The answer should consist of each line below that contains the word "Close".
*** Available records ***
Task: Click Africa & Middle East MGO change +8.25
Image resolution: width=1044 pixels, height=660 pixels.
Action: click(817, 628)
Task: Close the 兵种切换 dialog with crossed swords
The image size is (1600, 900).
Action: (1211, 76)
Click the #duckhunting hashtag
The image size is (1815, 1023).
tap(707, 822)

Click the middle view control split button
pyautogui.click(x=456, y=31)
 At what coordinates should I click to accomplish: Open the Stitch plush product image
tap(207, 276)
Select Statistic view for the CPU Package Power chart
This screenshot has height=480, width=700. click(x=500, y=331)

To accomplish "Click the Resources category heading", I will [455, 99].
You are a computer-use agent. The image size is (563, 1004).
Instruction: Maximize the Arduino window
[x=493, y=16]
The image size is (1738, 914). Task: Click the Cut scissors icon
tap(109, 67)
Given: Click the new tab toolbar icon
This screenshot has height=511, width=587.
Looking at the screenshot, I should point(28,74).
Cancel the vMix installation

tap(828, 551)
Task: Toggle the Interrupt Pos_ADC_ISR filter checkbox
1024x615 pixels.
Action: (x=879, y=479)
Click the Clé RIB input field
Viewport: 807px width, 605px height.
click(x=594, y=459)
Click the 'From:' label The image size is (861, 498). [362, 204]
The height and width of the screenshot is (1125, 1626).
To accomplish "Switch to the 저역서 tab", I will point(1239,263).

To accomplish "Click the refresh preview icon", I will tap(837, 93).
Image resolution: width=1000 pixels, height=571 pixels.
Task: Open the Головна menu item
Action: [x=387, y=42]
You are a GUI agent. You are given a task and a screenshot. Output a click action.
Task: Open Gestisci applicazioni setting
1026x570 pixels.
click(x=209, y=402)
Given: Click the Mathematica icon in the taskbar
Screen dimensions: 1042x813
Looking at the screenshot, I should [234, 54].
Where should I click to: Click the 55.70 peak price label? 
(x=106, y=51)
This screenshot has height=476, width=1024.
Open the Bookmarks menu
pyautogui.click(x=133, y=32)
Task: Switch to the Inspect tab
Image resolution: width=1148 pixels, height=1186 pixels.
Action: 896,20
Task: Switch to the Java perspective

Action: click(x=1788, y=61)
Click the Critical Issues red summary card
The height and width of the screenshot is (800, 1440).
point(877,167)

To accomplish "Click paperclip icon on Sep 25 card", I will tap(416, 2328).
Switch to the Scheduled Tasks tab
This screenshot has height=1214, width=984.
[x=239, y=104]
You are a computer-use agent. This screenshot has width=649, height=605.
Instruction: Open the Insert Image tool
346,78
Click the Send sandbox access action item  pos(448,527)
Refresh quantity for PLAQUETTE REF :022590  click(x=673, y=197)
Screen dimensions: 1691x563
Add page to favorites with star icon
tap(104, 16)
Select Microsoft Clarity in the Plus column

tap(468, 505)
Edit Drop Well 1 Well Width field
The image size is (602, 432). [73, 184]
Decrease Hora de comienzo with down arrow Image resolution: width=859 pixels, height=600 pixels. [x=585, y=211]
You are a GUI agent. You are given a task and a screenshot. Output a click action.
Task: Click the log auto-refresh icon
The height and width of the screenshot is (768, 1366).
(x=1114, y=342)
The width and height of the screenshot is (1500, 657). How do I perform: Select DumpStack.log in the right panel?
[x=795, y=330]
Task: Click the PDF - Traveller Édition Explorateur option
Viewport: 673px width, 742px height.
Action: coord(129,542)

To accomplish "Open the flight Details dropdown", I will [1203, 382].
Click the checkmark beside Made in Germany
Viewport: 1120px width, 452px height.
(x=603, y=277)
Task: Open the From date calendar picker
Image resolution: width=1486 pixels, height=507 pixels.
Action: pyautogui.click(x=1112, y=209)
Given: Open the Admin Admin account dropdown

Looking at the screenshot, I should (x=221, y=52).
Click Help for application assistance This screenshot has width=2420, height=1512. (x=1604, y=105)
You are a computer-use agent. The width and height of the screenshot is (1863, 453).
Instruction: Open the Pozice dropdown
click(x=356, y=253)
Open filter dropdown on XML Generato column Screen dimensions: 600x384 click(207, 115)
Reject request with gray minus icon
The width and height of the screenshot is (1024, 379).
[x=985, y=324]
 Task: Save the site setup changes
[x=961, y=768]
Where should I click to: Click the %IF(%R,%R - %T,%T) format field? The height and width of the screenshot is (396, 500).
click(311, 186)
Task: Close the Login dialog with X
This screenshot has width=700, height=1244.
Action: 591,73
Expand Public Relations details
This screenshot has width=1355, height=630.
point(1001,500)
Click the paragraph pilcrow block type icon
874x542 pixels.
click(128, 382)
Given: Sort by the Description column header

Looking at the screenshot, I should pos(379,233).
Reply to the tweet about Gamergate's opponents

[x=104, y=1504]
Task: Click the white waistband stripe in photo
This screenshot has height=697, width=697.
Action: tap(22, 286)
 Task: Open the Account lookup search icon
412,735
*** End of Available records ***
→ Task result
Task: Close the 兵种切换 dialog with crossed swords
Task: Close the Login dialog with X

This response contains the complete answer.